Von welchem Trost spricht der Prophet? Was macht überhaupt echten Trost aus? Denn Vertrösten heißt eigentlich Spott treiben mit der Trauer der anderen. Billiger Trost richtet nicht auf, wird als beleidigend, ja verletzend empfunden. Es gibt wohl kaum etwas Tröstlicheres als eine echte Versöhnung, wenn man nach einem schmerzlichen Konflikt einander wieder von Herzen gut ist und neu zueinander findet. Das verkündet der Prophet den Verbannten in Babylon: Ihr habt genug gebüßt für eure Schuld.
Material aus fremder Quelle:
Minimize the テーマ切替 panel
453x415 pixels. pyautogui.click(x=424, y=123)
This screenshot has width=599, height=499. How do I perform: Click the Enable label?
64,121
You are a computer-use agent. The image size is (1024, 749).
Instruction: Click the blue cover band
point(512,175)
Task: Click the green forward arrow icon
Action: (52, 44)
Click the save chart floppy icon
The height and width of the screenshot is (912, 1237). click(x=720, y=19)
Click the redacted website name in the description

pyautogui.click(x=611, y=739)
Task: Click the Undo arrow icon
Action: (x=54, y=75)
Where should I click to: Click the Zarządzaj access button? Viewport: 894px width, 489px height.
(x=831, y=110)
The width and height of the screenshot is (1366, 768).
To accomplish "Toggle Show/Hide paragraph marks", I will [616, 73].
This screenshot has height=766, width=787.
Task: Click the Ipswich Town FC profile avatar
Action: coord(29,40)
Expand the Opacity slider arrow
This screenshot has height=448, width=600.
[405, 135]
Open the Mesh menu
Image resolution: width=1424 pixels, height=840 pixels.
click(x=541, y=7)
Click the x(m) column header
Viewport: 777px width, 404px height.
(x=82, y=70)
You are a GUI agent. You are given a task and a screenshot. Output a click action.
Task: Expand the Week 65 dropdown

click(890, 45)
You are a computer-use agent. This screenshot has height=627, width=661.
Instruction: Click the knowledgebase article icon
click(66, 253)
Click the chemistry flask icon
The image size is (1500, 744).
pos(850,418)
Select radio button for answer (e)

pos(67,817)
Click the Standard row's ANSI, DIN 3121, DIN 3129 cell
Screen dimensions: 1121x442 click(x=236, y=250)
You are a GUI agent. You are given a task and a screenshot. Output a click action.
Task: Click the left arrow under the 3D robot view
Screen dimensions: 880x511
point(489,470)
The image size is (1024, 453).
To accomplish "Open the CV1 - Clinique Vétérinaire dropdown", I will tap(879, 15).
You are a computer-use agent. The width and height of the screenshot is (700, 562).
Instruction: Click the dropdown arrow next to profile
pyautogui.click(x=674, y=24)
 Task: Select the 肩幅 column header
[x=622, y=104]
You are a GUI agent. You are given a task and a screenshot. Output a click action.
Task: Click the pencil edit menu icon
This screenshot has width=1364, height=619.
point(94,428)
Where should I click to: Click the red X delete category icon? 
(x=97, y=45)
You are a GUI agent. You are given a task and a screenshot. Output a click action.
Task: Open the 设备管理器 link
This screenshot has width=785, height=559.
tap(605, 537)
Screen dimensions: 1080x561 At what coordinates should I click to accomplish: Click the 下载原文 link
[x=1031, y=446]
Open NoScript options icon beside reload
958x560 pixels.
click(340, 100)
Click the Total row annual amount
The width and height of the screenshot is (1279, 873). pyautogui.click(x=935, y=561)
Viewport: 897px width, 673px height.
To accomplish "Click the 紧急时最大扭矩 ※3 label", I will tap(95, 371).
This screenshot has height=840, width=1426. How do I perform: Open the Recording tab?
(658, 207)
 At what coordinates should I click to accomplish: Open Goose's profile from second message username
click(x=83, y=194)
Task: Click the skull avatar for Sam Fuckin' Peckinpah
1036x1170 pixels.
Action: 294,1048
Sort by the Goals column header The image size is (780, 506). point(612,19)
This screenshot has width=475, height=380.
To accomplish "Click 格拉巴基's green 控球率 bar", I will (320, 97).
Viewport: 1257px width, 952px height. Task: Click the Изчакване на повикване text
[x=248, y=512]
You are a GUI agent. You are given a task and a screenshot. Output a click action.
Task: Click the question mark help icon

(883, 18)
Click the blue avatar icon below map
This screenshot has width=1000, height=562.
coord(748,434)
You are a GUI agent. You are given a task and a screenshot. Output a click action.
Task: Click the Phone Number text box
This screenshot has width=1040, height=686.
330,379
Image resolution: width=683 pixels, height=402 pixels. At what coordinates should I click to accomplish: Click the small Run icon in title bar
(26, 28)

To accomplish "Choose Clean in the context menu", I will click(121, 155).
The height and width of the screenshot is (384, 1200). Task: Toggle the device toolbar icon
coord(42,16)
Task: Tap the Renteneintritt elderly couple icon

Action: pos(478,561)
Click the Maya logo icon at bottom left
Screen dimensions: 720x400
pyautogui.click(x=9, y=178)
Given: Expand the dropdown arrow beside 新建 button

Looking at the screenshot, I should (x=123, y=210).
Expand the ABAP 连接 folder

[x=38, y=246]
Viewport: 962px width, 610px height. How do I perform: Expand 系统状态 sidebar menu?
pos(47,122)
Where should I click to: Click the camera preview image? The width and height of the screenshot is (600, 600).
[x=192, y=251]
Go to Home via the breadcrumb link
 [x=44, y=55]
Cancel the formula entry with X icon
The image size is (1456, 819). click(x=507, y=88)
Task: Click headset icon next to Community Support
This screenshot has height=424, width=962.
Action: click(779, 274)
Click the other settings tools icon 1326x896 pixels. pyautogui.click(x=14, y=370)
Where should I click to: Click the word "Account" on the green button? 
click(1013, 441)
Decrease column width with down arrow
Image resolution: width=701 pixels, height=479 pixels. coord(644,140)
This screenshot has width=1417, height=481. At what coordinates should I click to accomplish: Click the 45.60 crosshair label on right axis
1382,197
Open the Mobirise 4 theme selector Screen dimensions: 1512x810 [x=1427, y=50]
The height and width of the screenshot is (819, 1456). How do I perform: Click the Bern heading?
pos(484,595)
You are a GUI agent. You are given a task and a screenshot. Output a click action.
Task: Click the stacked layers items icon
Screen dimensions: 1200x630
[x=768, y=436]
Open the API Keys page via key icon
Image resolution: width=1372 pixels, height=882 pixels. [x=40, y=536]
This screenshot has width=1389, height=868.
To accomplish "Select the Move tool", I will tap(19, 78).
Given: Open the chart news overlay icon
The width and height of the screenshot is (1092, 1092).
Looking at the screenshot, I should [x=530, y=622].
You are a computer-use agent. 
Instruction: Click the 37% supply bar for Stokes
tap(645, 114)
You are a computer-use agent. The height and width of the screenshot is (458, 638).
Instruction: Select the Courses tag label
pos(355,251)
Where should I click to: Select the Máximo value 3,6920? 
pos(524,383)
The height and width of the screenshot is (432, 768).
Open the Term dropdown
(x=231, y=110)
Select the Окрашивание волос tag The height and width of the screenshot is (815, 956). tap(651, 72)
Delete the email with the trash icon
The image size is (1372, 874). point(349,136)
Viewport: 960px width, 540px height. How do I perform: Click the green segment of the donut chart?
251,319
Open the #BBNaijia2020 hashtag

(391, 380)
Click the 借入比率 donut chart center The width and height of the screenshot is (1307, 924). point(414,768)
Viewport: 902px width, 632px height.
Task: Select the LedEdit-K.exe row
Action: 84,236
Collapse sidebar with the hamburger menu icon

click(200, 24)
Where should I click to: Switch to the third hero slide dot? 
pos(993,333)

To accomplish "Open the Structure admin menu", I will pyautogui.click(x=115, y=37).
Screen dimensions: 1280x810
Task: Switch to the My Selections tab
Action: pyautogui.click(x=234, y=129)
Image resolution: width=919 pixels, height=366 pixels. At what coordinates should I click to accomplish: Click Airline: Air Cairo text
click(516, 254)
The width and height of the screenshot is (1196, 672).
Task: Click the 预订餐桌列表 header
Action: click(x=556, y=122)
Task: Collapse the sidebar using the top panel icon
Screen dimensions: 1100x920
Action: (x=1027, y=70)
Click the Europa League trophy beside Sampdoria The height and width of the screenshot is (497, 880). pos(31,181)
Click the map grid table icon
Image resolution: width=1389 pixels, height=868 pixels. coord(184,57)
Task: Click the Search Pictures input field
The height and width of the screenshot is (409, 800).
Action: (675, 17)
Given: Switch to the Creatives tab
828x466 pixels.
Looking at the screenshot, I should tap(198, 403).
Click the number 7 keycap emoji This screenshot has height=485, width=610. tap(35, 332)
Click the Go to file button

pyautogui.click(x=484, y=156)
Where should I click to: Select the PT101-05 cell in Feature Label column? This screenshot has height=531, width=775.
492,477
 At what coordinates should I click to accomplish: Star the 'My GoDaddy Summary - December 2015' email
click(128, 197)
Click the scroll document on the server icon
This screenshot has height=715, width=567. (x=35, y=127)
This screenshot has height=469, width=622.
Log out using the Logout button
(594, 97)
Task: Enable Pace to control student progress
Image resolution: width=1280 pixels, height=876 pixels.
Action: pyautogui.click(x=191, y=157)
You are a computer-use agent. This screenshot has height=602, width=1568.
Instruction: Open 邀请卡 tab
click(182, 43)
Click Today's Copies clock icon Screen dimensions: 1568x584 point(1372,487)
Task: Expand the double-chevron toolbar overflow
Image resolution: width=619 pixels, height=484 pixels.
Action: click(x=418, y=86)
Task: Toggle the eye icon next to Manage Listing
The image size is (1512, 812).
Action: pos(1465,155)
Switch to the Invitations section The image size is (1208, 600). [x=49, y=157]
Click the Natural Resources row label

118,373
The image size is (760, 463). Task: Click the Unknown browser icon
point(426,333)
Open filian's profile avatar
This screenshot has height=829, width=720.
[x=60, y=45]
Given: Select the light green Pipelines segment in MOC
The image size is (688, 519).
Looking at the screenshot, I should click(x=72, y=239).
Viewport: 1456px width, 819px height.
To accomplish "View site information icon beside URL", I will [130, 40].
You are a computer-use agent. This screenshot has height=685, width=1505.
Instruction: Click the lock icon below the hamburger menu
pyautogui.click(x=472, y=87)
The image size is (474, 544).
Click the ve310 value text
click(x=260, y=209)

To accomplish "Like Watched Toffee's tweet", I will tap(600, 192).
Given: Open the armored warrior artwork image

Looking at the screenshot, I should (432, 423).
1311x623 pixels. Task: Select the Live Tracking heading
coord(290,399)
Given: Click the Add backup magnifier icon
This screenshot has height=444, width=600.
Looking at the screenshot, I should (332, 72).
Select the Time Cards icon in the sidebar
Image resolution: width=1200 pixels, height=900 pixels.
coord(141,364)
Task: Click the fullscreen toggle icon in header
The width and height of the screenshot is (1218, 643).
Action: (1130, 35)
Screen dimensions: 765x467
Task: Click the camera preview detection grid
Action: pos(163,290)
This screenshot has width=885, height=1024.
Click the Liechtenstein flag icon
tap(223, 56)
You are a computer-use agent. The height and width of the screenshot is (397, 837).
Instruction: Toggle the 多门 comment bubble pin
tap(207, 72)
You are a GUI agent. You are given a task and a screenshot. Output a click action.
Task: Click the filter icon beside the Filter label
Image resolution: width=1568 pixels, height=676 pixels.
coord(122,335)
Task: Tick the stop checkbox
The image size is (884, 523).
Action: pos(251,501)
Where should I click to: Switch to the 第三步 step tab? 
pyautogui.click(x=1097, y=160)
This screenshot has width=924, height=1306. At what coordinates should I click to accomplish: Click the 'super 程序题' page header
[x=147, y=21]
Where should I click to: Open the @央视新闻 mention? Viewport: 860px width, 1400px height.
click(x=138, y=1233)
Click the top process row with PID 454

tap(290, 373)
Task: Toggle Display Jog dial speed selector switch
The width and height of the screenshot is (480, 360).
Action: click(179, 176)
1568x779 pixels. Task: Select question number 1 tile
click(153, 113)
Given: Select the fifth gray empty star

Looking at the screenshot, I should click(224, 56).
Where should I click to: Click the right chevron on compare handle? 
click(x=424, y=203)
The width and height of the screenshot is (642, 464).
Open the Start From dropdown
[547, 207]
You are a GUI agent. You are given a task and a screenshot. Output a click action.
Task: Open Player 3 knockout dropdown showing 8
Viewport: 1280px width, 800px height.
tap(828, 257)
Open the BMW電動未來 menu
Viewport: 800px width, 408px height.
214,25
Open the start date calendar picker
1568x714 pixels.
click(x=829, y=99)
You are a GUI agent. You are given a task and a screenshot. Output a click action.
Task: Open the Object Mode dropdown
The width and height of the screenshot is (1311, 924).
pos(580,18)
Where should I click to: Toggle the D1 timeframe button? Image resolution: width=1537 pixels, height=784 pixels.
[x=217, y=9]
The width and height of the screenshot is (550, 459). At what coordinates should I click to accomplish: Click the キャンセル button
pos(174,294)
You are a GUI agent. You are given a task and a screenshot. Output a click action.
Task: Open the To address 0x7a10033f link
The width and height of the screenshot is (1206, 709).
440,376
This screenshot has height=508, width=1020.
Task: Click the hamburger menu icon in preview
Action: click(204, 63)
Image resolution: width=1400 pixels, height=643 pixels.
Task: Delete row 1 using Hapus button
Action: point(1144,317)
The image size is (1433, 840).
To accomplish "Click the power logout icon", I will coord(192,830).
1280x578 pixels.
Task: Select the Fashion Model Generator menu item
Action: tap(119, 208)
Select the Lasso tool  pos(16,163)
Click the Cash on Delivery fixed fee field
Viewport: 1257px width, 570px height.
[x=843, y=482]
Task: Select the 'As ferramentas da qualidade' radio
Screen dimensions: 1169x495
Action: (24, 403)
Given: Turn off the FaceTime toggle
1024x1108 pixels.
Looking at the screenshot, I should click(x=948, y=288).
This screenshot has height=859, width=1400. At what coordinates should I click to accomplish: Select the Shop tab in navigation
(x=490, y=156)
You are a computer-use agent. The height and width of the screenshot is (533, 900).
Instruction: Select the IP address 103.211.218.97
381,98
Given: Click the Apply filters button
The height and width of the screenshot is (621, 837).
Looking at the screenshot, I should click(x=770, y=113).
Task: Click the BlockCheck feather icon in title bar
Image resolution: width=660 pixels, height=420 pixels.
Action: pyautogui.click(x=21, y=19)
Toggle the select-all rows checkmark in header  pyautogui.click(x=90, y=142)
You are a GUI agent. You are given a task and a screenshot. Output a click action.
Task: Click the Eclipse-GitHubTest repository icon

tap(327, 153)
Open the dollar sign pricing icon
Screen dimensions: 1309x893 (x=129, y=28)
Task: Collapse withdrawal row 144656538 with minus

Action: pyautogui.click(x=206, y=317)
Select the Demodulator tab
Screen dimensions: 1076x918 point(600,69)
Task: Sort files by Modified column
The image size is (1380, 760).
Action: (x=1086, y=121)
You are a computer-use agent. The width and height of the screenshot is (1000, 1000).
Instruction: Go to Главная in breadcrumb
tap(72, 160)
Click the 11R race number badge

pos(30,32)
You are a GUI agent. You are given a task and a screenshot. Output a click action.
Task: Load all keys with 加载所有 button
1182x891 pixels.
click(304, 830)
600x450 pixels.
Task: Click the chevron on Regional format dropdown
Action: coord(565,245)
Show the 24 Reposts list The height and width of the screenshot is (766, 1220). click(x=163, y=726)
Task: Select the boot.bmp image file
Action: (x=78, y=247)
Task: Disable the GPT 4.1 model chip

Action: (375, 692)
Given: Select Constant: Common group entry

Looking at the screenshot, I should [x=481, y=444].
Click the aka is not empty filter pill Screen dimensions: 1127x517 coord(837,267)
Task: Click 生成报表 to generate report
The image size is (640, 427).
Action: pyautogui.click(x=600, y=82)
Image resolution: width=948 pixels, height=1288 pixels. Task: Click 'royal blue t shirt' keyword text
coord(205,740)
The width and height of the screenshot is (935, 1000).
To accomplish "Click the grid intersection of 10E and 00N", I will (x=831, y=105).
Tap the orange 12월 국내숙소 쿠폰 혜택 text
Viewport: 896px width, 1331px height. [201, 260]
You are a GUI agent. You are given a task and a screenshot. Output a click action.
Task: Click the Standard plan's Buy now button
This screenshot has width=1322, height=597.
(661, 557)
Gott ist euch ganz und gar von Herzen gut. Und das große Zeichen dafür wird eure Heimkehr nach Jerusalem sein, das Ende des Exils.
Tatsächlich konnten dann bald einige nach Juda zurückkehren. Jerusalem und der Tempel wurden wieder aufgebaut. Aber viele blieben weiter in der Diaspora. Die Sehnsucht nach dem verheißenen Land lebte freilich über alle Jahrhunderte im Judentum weiter, bis heute.
Der Prophet verkündet aber noch einen größeren Trost: „In der Wüste bahnt den Weg des Herrn.“ Gott selber wird kommen! „Sag den Städten in Juda: Siehe, da ist euer Gott.“ Ich denke da an die Erfahrung meiner Familie. Es war uns nicht geschenkt, in die alte Heimat zurückzukehren. Die Tschechoslowakei wurde kommunistisch und niemand wollte dorthin. Im Gegenteil, viele flüchteten vor dem sowjetischen Regime. Aber eines habe ich bei nicht wenigen Heimatvertriebenen erlebt: Sie haben entdeckt, dass sie im Glauben eine Heimat haben, die ihnen keine irdische Vertreibung nehmen kann. Das Aufbauen eines neuen Lebens nach dem Verlust von allem Bisherigen war nicht leicht. Aber der Trost, den der Glaube ihnen gegeben hat, war stärker. Sie haben erfahren, was vor 2.500 Jahren der Prophet von Gott gesagt hat: „Wie ein Hirt weidet er seine Herde.“ In diesem Corona-geprägten Advent ist das ein Trost, der durch die nun schon allzulange Krise trägt.
Tröstet, tröstet mein Volk, spricht euer Gott. Redet Jerusalem zu Herzen und ruft ihr zu, dass sie vollendet hat ihren Frondienst, dass gesühnt ist ihre Schuld, dass sie empfangen hat aus der Hand des Herrn Doppeltes für all ihre Sünden! Eine Stimme ruft: In der Wüste bahnt den Weg des Herrn, ebnet in der Steppe eine Straße für unseren Gott! Jedes Tal soll sich heben, jeder Berg und Hügel sich senken. Was krumm ist, soll gerade werden, und was hüglig ist, werde eben. Dann offenbart sich die Herrlichkeit des Herrn, alles Fleisch wird sie sehen. Ja, der Mund des Herrn hat gesprochen. Steig auf einen hohen Berg, Zion, du Botin der Freude! Erheb deine Stimme mit Macht, Jerusalem, du Botin der Freude! Erheb deine Stimme, fürchte dich nicht! Sag den Städten in Juda: Siehe, da ist euer Gott. Siehe, Gott, der Herr, kommt mit Macht, er herrscht mit starkem Arm. Siehe, sein Lohn ist mit ihm und sein Ertrag geht vor ihm her. Wie ein Hirt weidet er seine Herde, auf seinem Arm sammelt er die Lämmer, an seiner Brust trägt er sie, die Mutterschafe führt er behutsam.